Isn’t it fascinating to think that probably the only laugh that man will ever get in life is by stripping off and showing his shortcomings?

We have yet to have something like that happen in these awards, but I did find a “dick” move nonetheless.  There was one blogger who was nominated by Taking Up Room with whom I had a limited;level of familiarity.  I did notice this blogger had participated in the “Disaster” blog-a-thon we hosted earlier this summer.  So as I am prone to do, I checked out this blog. It wasn’t the best; it wasn’t the worst.  Frankly, I found it interesting enough as classic film blogs go; I was about to add it to my “reader” list and follow it on Twitter.  There was one problem.

I had already been Twitter-blocked.

Naturally, I found this to be quite a surprise; I had no idea who this person was, so I hadn’t a clue what I could have said to piss them off. After all, the only other time I knew I had been blocked, there was an indicator I had hit a nerve.

Remember the “actor” Ken Jeong? Don’t worry, nobody else does either. Once upon a time, people did know who he was.  I committed the crime of pointing out that he was on his fourteenth minute of his Andy Warholian “fifteen minutes of fame.” This was when his sit-com “Dr. Ken” was circling the drain, and he did a commercial for ESPN touting their New Year’s Eve coverage of the College Football Play-off.  With everybody in tuxedoes and singing, it looked like a wake. So, I made the following comment on Twitter.

Despite the fact I left out the word “commercial,” he clearly got the message.  That lead to this response, which I thought that was pretty funny.  It was actually a lot funnier than anything I’ve seen from his dead sit-com.

A pro wrestler doing the “Ooooh, I’m soooo scared” thing.  Like I said, I thought this was funny…so much so that when I went to re-tweet it, I realized that Jeong had blocked me. WTF?

Believe it or not, Ken Jeong broke my “Twitter-blocked” cherry. The fact that up to that point, I had been a blogger for six years, and this wasthe first time anybody ever blocked me.  Considering some of the stuff I say, that was about as impressive of an accomplishment as remaining a virgin in Arkansas past the age of 11. 

At first, I couldn’t believe this guy gave a shit what some blogger thinks.  Then I realized you can tell “Dr. Ken” was his “baby;” he saved up his cash and established himself in the right spot in the entertainment business to get that show made.  This was his proverbial ”pet project,” and I called his baby “ugly.”  He’s going to end up working in a food truck somewhere on Wilshire Boulevard because he can’t write a network-friendly “butt-hole” joke, and no blogger can change that.

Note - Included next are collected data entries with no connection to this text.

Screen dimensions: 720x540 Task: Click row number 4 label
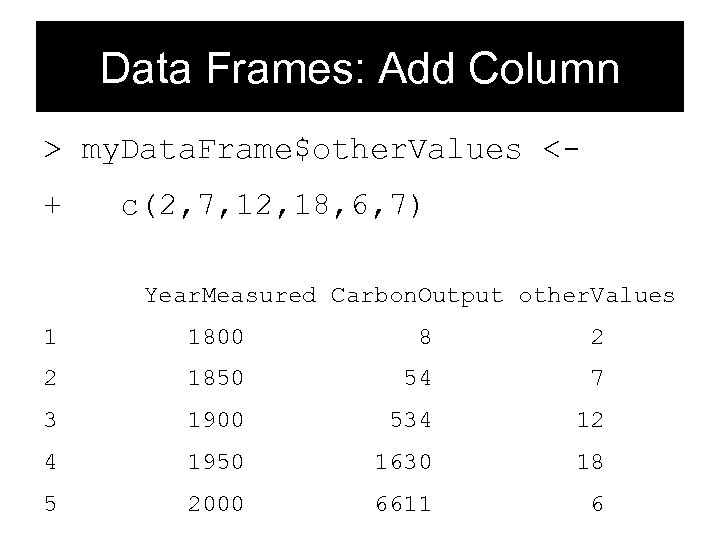point(50,463)
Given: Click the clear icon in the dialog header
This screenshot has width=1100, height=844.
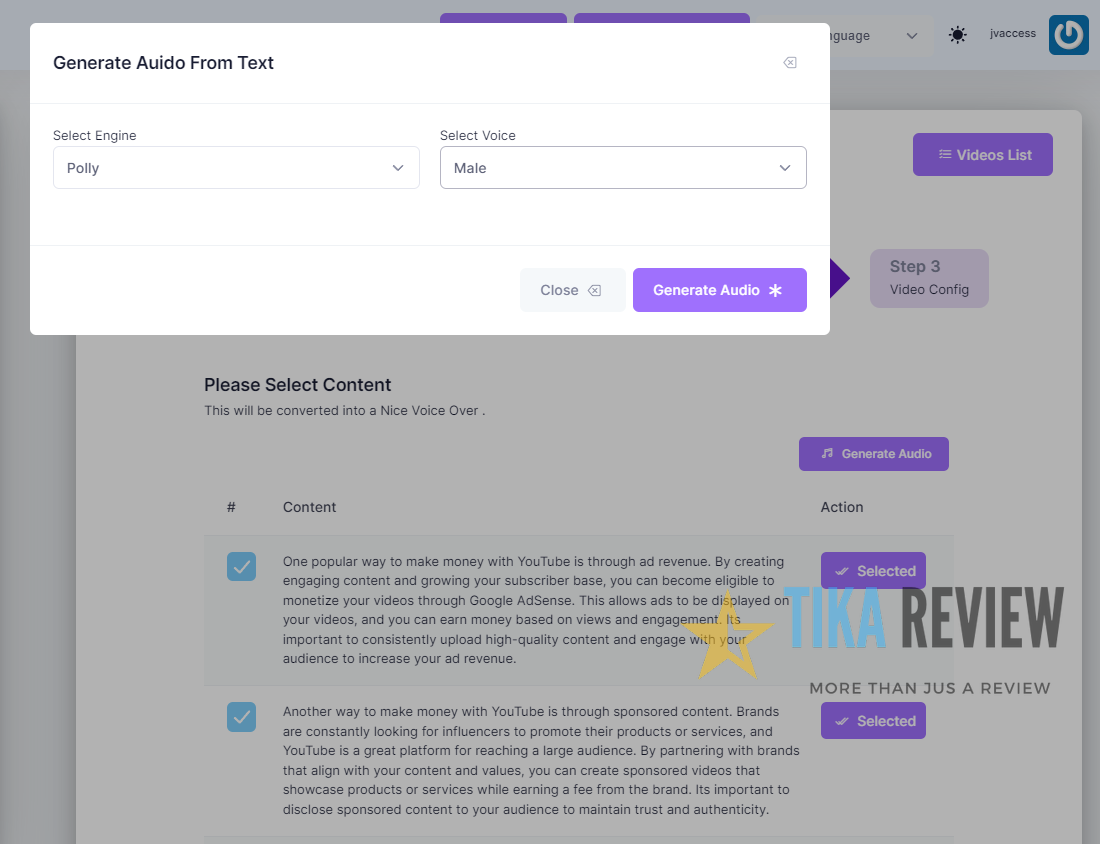Looking at the screenshot, I should coord(789,62).
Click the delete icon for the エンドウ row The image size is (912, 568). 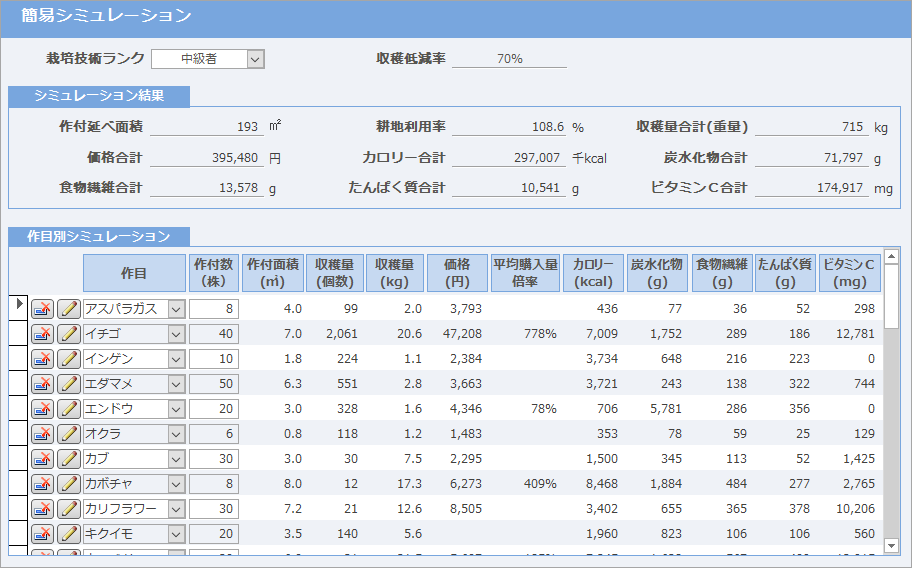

Ken, I was a fan of yours and I did hope you would bounce back from this setback.  After all, I have a rule about trusting people who say they never failed at anything.  It either means they never risked anything or they are lying. As for the blogger who blocked and who I won’t name…I’m not about to give your “plain vanilla” blog any traffic…which it obviously could use.

For both of you, I knew I was going to get blocked, I would have got my money’s worth for it. For the unnamed blocking blogger, there’s really no point in saying anything nasty to you now, because i’ll never see a reaction. Not to mention, who has anything bad to say about vanilla? It’s like your blog…it isn’t good, it isn’t bad; your eight readers just get what they expect from it.  Blocking me was the best thing you could do; it’s the veritable “Pissed you off, I win!” award. So, suck it.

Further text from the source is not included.